Semiconductors · resource ledger
Memory (DRAM & HBM)
AI memory is directly tightening the broader DRAM supply envelope.
AI-driven3:1HBM-to-DDR5 capacity trade ratio reported by Micron
What the evidence supports
Micron says HBM demand has a roughly three-to-one trade ratio with DDR5 and that AI data-center plans sharply increased memory forecasts. That is direct producer evidence of displacement inside a shared manufacturing base.
- Mechanism
- HBM uses more wafer capacity and advanced packaging per delivered bit than standard DDR5. When HBM demand rises faster than cleanroom and packaging capacity, suppliers shift a scarce production envelope toward higher-value AI memory.
- Who pays—or gains
- AI-server buyers pay first through scarce HBM allocation.
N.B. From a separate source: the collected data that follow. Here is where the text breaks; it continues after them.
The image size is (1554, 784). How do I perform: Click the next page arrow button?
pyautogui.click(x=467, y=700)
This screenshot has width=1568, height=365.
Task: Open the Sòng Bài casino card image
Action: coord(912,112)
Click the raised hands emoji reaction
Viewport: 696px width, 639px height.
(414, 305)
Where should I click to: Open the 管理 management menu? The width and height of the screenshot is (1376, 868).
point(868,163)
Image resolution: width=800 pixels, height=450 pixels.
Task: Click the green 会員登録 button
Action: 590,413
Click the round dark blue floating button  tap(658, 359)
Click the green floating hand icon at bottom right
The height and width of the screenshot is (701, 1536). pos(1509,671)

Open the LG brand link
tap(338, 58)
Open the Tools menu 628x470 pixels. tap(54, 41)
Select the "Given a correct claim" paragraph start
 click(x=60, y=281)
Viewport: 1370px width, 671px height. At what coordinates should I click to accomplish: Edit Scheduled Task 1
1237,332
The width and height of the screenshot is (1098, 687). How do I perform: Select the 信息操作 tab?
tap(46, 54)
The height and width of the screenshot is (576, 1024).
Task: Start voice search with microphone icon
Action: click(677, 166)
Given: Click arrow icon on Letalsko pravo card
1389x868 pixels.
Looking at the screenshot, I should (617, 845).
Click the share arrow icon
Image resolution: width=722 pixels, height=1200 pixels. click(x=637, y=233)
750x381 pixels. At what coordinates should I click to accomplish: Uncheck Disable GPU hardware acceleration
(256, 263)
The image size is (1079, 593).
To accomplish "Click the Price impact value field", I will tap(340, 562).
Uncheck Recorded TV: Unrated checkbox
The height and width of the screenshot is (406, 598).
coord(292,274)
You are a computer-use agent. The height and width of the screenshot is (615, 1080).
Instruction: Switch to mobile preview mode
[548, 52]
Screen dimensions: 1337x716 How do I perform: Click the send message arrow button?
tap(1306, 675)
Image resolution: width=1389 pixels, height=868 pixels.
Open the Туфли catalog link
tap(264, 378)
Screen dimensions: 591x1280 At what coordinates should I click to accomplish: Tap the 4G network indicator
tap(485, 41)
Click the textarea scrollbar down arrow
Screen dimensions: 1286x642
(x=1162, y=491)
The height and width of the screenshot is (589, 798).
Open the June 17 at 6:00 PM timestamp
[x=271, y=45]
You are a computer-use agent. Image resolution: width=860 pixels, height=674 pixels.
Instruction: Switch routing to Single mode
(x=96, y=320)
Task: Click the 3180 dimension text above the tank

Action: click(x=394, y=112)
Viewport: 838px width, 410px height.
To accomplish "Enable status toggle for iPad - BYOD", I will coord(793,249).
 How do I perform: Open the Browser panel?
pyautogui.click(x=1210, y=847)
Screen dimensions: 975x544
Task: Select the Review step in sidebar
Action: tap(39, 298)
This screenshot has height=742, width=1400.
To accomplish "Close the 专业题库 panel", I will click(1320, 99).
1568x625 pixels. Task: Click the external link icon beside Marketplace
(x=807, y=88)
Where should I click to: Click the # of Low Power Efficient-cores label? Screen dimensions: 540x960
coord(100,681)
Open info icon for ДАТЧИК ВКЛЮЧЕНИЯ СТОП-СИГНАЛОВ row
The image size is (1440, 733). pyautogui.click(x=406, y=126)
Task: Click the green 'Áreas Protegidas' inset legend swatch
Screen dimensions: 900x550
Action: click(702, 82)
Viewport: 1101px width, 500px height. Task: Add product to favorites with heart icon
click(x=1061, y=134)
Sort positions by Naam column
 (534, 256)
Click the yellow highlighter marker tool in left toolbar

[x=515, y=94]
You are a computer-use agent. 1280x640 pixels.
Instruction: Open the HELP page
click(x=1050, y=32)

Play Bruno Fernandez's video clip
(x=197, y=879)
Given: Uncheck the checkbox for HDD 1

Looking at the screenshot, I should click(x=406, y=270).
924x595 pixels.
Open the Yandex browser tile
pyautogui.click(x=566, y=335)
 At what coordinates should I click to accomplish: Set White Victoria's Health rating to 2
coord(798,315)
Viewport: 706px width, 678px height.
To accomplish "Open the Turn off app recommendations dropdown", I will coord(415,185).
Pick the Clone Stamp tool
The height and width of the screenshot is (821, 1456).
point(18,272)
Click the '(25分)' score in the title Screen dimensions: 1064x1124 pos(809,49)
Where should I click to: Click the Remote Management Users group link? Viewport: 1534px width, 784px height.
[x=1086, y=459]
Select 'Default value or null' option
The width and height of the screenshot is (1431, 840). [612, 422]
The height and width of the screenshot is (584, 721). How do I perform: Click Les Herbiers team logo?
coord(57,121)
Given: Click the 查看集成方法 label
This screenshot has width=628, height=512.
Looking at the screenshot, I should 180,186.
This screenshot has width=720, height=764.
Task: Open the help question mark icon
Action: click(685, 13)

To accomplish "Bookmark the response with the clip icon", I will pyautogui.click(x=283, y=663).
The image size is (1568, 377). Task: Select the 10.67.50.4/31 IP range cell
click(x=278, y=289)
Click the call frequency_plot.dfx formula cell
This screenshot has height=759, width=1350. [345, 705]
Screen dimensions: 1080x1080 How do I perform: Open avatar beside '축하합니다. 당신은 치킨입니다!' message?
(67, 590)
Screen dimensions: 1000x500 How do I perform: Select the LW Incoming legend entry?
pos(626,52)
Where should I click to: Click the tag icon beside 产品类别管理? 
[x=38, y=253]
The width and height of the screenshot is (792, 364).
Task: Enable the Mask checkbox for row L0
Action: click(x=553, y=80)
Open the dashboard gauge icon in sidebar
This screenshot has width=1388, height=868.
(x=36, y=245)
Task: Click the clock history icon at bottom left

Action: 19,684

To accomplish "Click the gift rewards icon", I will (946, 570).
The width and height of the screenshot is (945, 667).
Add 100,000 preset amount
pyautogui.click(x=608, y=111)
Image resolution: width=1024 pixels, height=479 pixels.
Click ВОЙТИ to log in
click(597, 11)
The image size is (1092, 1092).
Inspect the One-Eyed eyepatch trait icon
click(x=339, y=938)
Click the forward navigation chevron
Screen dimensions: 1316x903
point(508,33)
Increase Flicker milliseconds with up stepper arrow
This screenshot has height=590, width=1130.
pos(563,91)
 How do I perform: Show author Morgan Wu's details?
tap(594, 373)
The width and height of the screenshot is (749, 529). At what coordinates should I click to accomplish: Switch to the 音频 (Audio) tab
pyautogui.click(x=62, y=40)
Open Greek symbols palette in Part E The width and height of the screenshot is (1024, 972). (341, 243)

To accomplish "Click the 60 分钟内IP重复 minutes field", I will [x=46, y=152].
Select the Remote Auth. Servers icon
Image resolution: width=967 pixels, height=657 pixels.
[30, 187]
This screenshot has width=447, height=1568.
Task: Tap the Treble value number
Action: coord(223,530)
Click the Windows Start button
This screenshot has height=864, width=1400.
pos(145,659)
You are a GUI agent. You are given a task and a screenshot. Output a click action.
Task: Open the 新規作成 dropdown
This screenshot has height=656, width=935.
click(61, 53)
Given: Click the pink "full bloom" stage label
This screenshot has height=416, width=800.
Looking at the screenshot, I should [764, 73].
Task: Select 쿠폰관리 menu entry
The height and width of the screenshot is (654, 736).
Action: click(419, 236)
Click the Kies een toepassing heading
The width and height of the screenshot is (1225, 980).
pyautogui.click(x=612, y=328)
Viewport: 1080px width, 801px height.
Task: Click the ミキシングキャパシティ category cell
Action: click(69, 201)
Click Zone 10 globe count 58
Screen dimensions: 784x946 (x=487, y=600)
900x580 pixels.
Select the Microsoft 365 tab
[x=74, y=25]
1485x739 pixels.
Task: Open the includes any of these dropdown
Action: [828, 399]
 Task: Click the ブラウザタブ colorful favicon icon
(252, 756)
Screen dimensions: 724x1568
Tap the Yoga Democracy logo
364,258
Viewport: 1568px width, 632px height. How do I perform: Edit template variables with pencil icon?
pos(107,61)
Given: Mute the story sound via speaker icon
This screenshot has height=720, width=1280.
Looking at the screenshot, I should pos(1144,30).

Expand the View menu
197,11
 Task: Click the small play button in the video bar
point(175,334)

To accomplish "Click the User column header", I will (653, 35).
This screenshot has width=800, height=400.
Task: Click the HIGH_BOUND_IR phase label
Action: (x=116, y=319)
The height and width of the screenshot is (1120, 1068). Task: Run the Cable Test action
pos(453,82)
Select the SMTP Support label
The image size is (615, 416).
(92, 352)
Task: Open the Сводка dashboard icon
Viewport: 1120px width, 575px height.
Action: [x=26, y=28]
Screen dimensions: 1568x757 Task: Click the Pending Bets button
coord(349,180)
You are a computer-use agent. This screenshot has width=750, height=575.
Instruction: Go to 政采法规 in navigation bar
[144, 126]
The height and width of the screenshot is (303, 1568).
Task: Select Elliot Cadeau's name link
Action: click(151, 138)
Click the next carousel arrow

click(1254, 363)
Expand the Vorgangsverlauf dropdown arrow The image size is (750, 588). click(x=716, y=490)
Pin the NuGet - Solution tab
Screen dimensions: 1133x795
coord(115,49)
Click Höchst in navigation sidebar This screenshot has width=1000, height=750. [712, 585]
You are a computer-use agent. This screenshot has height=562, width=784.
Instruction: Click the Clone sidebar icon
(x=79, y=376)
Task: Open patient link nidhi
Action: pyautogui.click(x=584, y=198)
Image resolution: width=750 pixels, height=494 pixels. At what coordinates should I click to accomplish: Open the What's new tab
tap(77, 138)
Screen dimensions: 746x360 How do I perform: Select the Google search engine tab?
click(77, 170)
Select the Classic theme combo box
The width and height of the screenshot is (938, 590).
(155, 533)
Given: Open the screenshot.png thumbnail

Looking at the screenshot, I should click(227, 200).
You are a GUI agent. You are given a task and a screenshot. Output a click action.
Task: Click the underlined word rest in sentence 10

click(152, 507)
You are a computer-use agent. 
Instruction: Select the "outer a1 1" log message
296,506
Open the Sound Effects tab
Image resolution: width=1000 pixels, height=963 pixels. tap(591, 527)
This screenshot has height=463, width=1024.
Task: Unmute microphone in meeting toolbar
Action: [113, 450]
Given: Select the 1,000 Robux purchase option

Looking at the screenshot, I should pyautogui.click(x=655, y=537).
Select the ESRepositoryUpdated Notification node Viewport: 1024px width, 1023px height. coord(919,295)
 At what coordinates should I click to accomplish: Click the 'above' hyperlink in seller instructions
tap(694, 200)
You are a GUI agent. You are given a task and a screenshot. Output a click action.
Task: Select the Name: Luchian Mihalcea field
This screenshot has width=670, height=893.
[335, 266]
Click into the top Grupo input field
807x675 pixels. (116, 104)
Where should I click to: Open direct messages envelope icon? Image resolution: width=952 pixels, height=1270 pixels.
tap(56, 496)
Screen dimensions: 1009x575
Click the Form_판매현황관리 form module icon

Conventional server and consumer-memory buyers can pay indirectly through tighter DRAM availability, though the consumer pass-through is not measured here yet.
- Binding constraint
- Cleanroom construction, lithography tools, yields and advanced packaging—not raw silicon demand alone—set the near-term ceiling.
- Strongest caveat
- A producer statement establishes the production trade-off, not the exact share of a retail RAM price change caused by AI.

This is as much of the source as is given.